When you enter the offices of the Criterion Collection just off Manhattan’s Union Square, there’s no mistaking the company’s line of work. Movie posters cover the walls of the reception area, advertising such classic films as La Dolce Vita, Nashville, Satyricon, Persona, and The Man Who Knew Too Much. On the coffee table, near some vintage video equipment, is a stack of handsome hardcovers including The Wes Anderson Collection, The Ingmar Bergman Archives, and Essential Art House: 50 Years of Janus Films.

The latter is particularly close to the heart of Jonathan Turell ’81, whose office is just down the hall (behind the giant poster for Citizen Kane). The former history major grew up in the film distribution business, the son of an owner of Janus, the venerable distributor of international art house fare that brought such classics as The Seventh Seal, La Strada, and Yojimbo to American audiences.
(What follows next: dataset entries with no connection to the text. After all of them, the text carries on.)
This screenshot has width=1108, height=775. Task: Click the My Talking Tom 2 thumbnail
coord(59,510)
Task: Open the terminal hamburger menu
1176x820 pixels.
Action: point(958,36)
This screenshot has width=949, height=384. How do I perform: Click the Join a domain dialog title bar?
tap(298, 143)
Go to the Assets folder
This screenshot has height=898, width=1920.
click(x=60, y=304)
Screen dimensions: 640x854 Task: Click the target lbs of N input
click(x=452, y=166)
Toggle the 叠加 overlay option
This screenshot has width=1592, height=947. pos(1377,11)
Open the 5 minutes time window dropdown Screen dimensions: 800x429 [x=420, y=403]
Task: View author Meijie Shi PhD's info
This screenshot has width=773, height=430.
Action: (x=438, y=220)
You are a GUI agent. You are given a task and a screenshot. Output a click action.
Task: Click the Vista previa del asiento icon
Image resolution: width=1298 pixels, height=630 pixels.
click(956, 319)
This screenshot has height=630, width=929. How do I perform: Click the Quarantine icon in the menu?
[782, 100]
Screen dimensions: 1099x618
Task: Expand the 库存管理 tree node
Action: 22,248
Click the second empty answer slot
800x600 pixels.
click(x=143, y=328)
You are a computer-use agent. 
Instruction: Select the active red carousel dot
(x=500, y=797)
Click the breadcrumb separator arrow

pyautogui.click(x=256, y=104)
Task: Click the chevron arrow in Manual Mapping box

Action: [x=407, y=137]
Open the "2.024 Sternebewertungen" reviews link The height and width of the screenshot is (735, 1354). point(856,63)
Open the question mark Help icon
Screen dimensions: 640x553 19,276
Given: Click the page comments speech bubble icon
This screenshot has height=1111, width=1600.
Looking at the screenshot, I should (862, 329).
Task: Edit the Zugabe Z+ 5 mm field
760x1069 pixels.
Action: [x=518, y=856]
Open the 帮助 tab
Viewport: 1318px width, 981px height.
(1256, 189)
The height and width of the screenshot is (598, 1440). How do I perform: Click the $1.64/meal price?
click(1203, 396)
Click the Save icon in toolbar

Since the mid-Eighties, Turell has been a partner in and CEO of Criterion—the creator of exhaustively curated editions of what he calls “exemplary” movies, those that are fine examples of their genres. Criterion, in other words, doesn’t limit itself to highbrow classics; the posters in the lobby include the likes of Repo Man, The Fisher King, and Eraserhead. Criterion released the original Ghostbusters on laserdisc and did a DVD of the beloved mockumentary This is Spinal Tap, complete with commentary from director Rob Reiner and three of the actors. Its current offerings include the 1964 sci-fi flick Robinson Crusoe on Mars, in part because it was one of Turell’s dad’s favorites. “Our mission is to present movies as filmmakers want them to be seen,” says Turell. “We stand behind that. That’s why whenever we release a film by a living filmmaker, their signature is on our box.”

 ON THE HILL . . .

Major: History
Fraternity: Lambda Chi Alpha (president)
Activities: Season hockey tickets; student bridge club president. (“I worked harder, and thought harder, during my bridge club nights than I did during almost any class.”) 

Criterion’s packages include the best possible print of a film in terms of quality, but also myriad other features. Its Blu-Ray of Alfred Hitchcock’s 1935 thriller The 39 Steps, for example, boasts not only a high-definition digital restoration of the film itself, but audio commentary by a Hitchcock scholar, a documentary on the director’s prewar career, a 1966 TV interview with Hitchcock, the broadcast of a radio adaptation, original production design drawings, and more. “In many ways,” Turell observes, “I like the details of filmmaking as much as the films themselves.”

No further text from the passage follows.